School grounds, hospital grounds and public playgrounds must also display ‘no smoking’ signs. The sign must contain a legible graphic representation of a burning cigarette enclosed in a circle with a bar across the circle which crosses the cigarette symbol and include appropriate warning text which is stated in regulation 14 in both English and Welsh. A sign must be displayed in a prominent position at the main entrance of school grounds, hospital grounds and public playgrounds within clearly marked boundaries. If there is more than one main entrance, a ‘no smoking’ sign must be displayed at each of them. For public playgrounds without clearly marked boundaries a sign must be displayed in a prominent position near the playground.
Vehicles that must be smoke-free are enclosed vehicles that are used wholly or mainly in the course of paid or voluntary work and used:
- by more than one person (even if the people who use it do so at different times or intermittently); or
- to transport members of the public.
This applies to all vehicles, other than aircraft, ships or hovercraft.

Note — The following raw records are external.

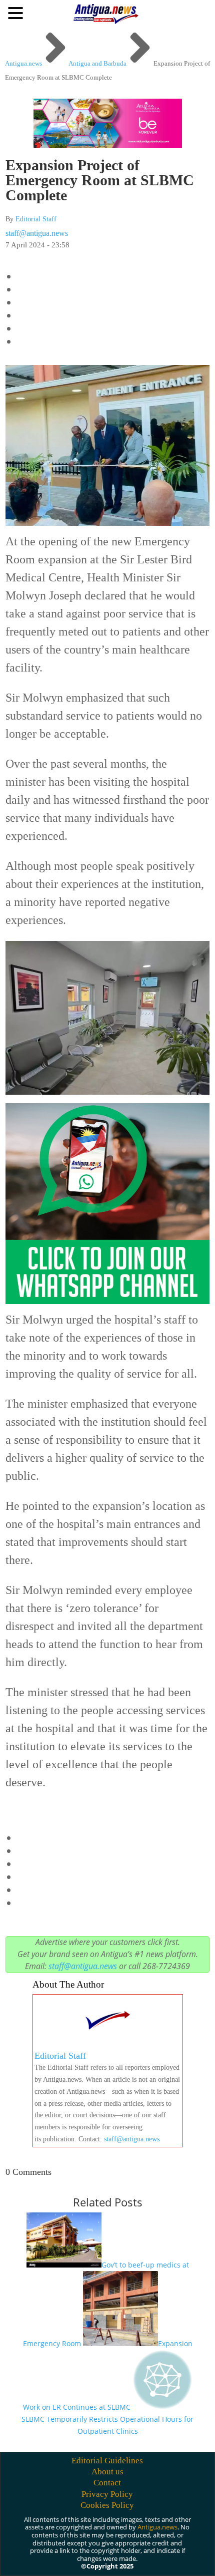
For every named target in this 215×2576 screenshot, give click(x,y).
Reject (71, 2559)
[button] (17, 13)
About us (108, 2471)
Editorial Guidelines (107, 2460)
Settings (115, 2559)
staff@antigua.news (37, 233)
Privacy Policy (107, 2494)
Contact (107, 2482)
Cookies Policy (107, 2505)
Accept (29, 2559)
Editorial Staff (36, 219)
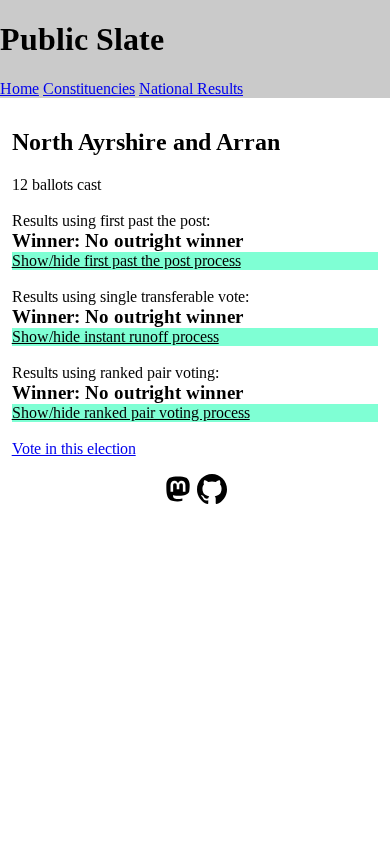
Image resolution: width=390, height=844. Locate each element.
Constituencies (89, 88)
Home (19, 88)
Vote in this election (74, 448)
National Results (191, 88)
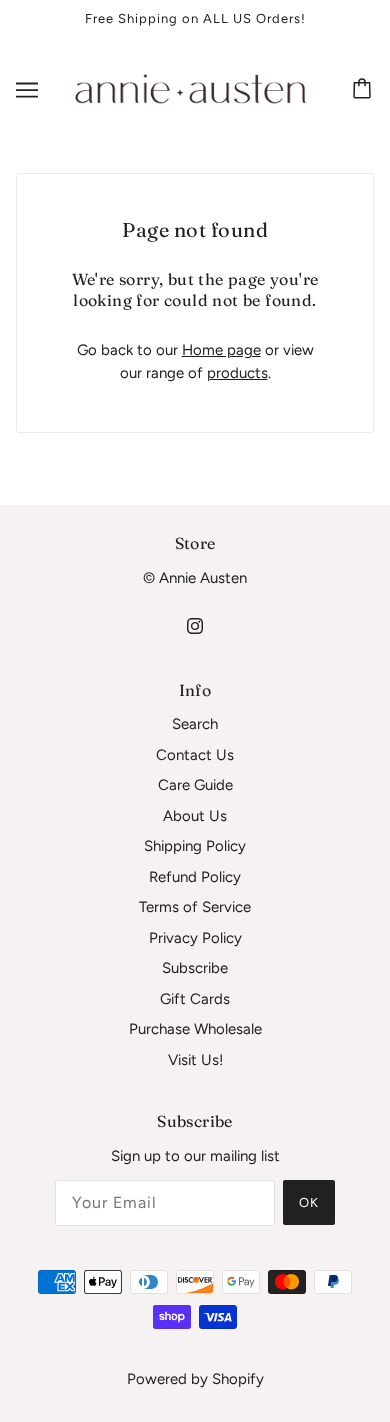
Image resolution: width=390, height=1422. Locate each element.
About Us (195, 816)
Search (195, 724)
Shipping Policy (195, 846)
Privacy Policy (195, 938)
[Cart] (365, 90)
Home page (221, 350)
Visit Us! (195, 1060)
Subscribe (195, 968)
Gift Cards (195, 999)
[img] (195, 624)
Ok (309, 1202)
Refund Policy (195, 877)
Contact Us (195, 755)
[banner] (191, 88)
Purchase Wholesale (195, 1029)
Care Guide (195, 785)
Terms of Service (195, 907)
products (237, 373)
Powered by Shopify (195, 1379)
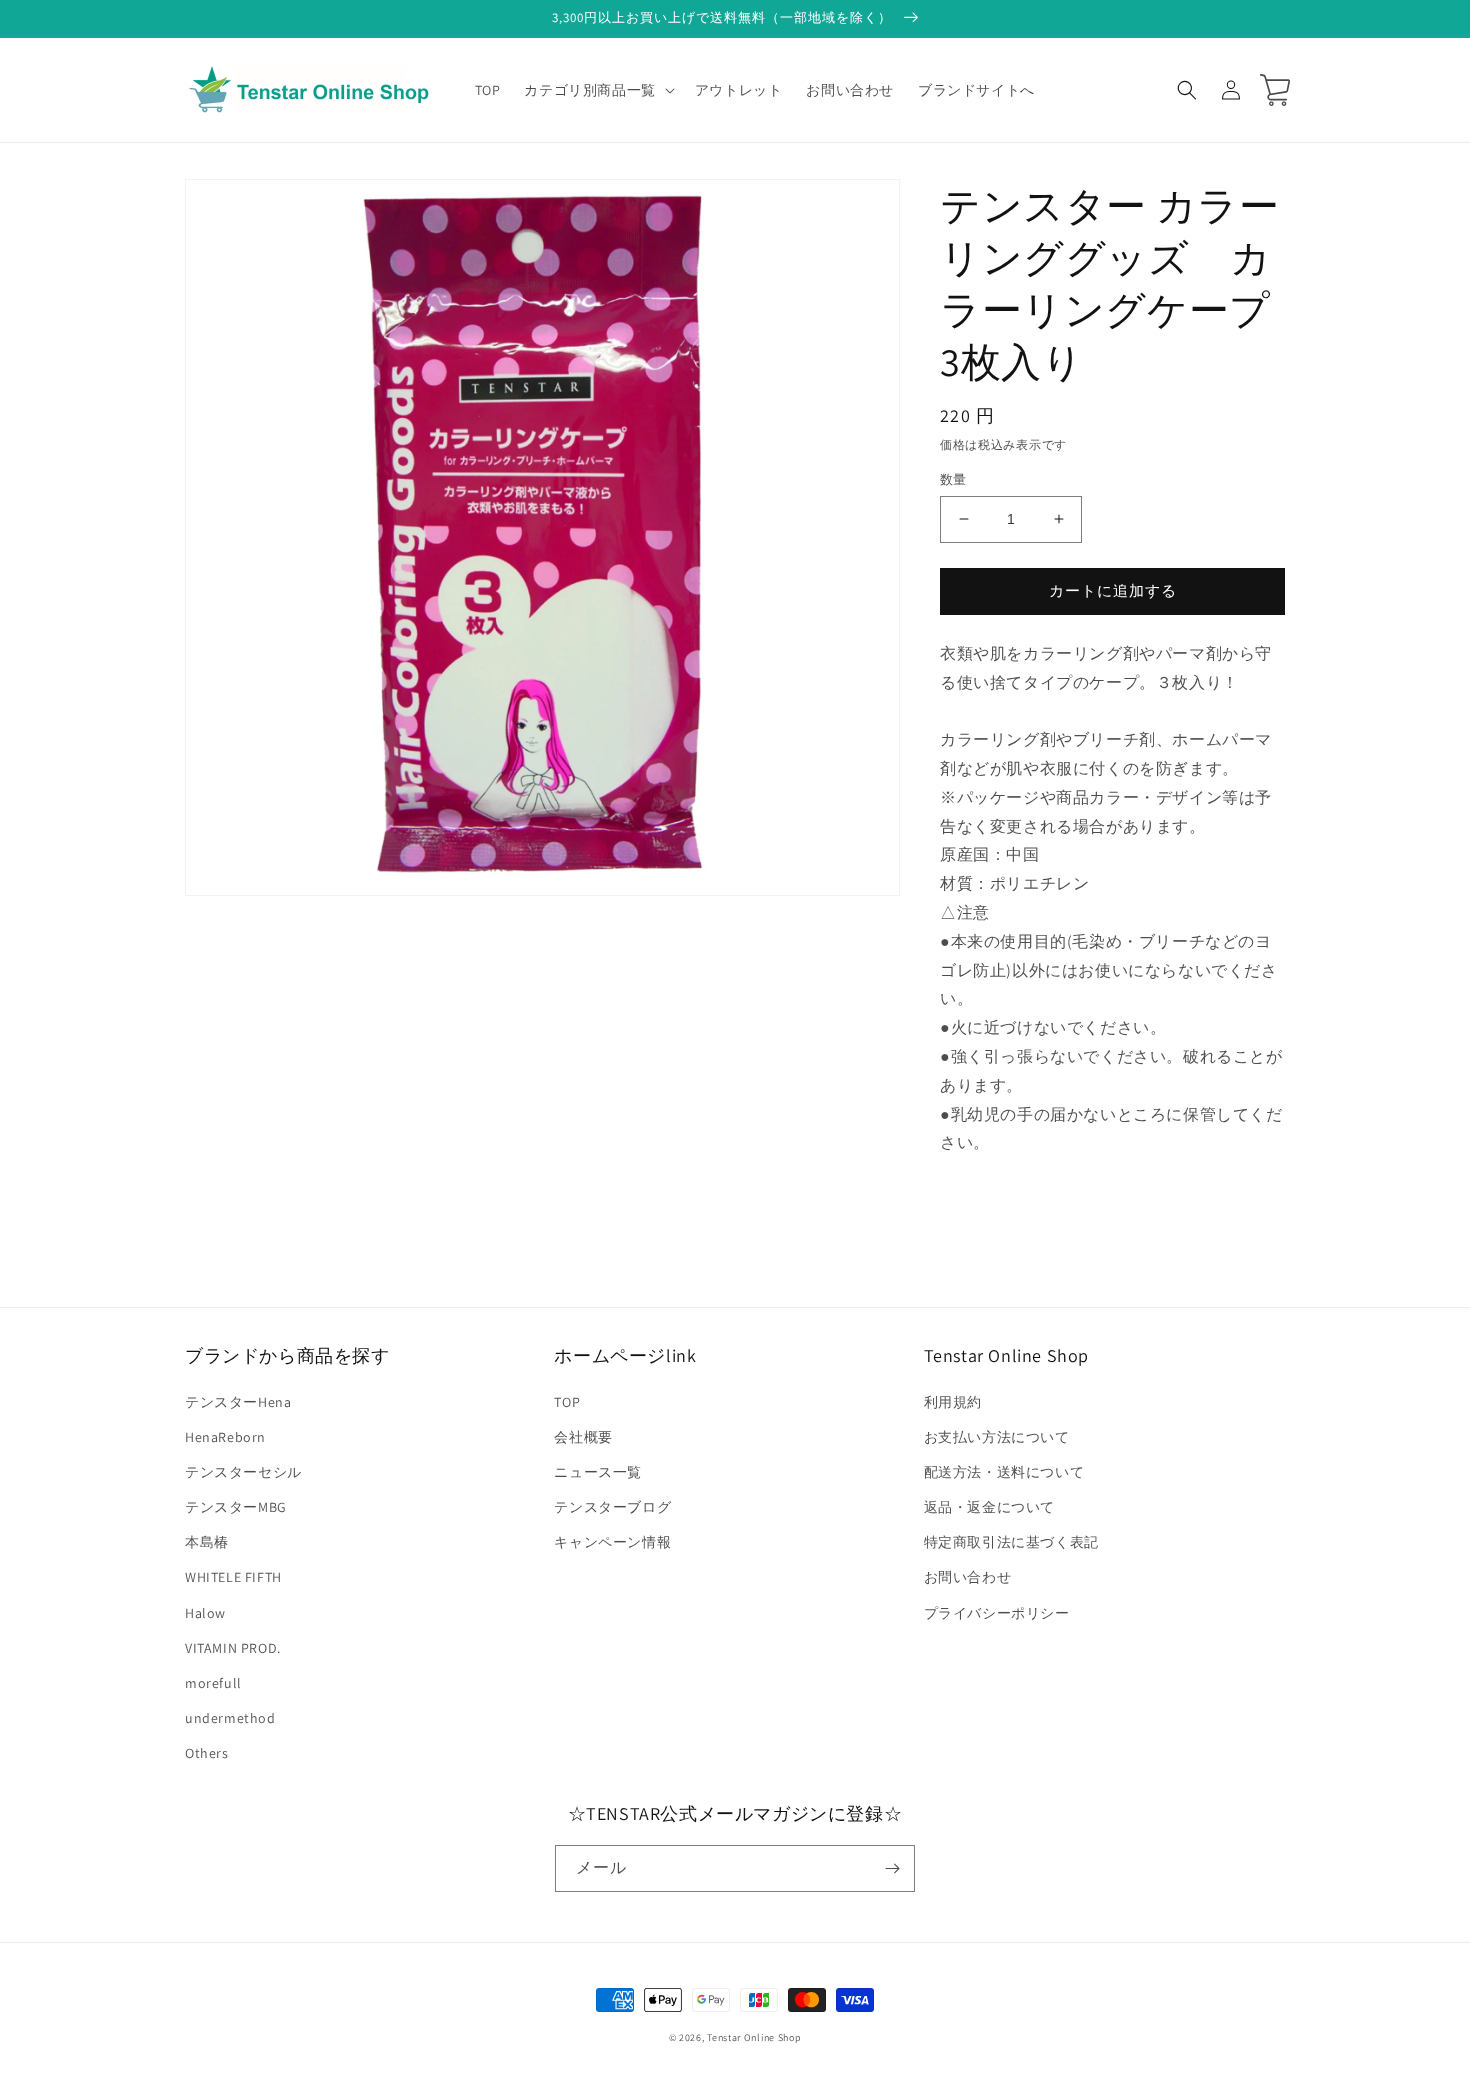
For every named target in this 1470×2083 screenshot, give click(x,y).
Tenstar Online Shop (754, 2037)
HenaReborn (225, 1437)
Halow (205, 1613)
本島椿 (207, 1542)
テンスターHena (238, 1402)
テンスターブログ (612, 1507)
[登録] (892, 1868)
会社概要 (583, 1437)
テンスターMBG (236, 1507)
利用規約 (953, 1402)
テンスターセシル (243, 1472)
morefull (213, 1683)
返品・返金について (989, 1507)
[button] (597, 90)
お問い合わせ (968, 1577)
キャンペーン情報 (612, 1542)
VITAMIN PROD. (233, 1648)
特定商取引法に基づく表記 (1011, 1542)
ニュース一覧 (598, 1472)
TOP (567, 1402)
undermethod (230, 1718)
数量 (953, 479)
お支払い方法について (997, 1437)
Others (207, 1753)
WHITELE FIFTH (233, 1577)
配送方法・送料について (1004, 1472)
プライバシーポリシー (997, 1613)
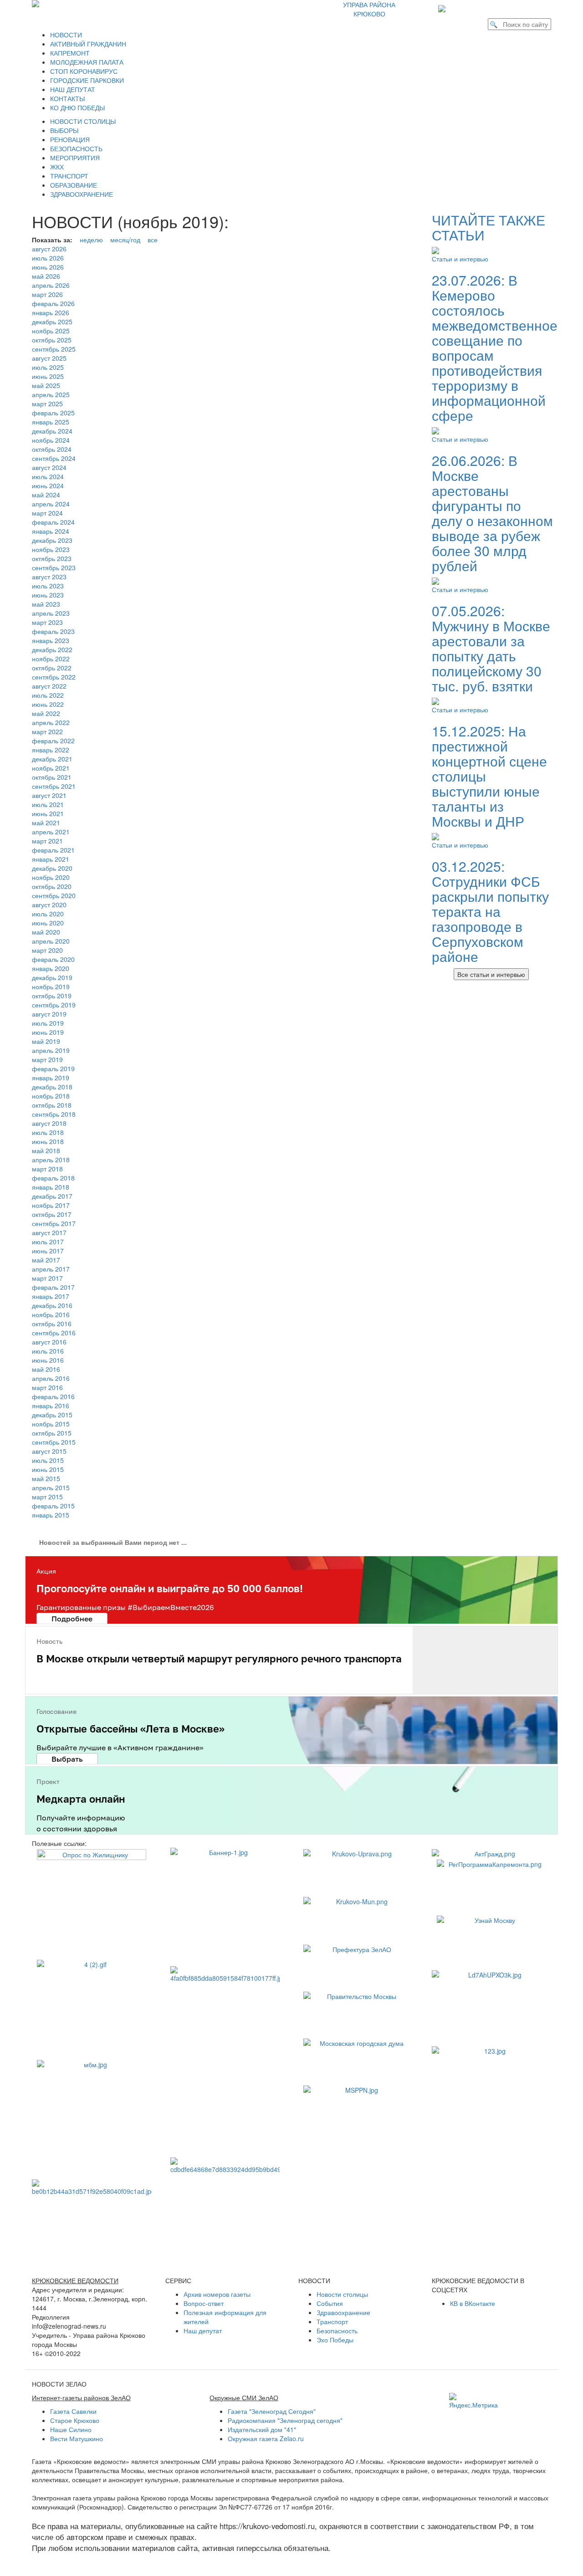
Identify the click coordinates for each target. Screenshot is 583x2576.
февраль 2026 (53, 303)
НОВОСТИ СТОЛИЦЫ (83, 121)
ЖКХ (57, 166)
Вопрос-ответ (204, 2303)
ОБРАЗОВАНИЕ (73, 184)
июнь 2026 (48, 266)
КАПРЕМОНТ (70, 52)
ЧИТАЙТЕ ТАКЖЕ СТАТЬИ (488, 227)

When children are present in a vehicle, regardless of what it is being used for, it must be smoke-free.
Signs in vehicles
Vehicles that are required to be smoke-free must have a ‘no smoking’ sign displayed. The sign must contain a legible graphic representation of a burning cigarette enclosed in a circle with a bar across the circle which crosses the cigarette symbol.
These Regulations designate the police as the enforcement authority in relation to the requirement for vehicles to be smoke-free when a child is present. Local authorities are enforcement authorities in relation to premises, places and vehicles in their areas. Fixed penalty notices can be issued for non-compliance. A fixed penalty notice must be in the form set out in Schedules 1 and 2, depending on the offence.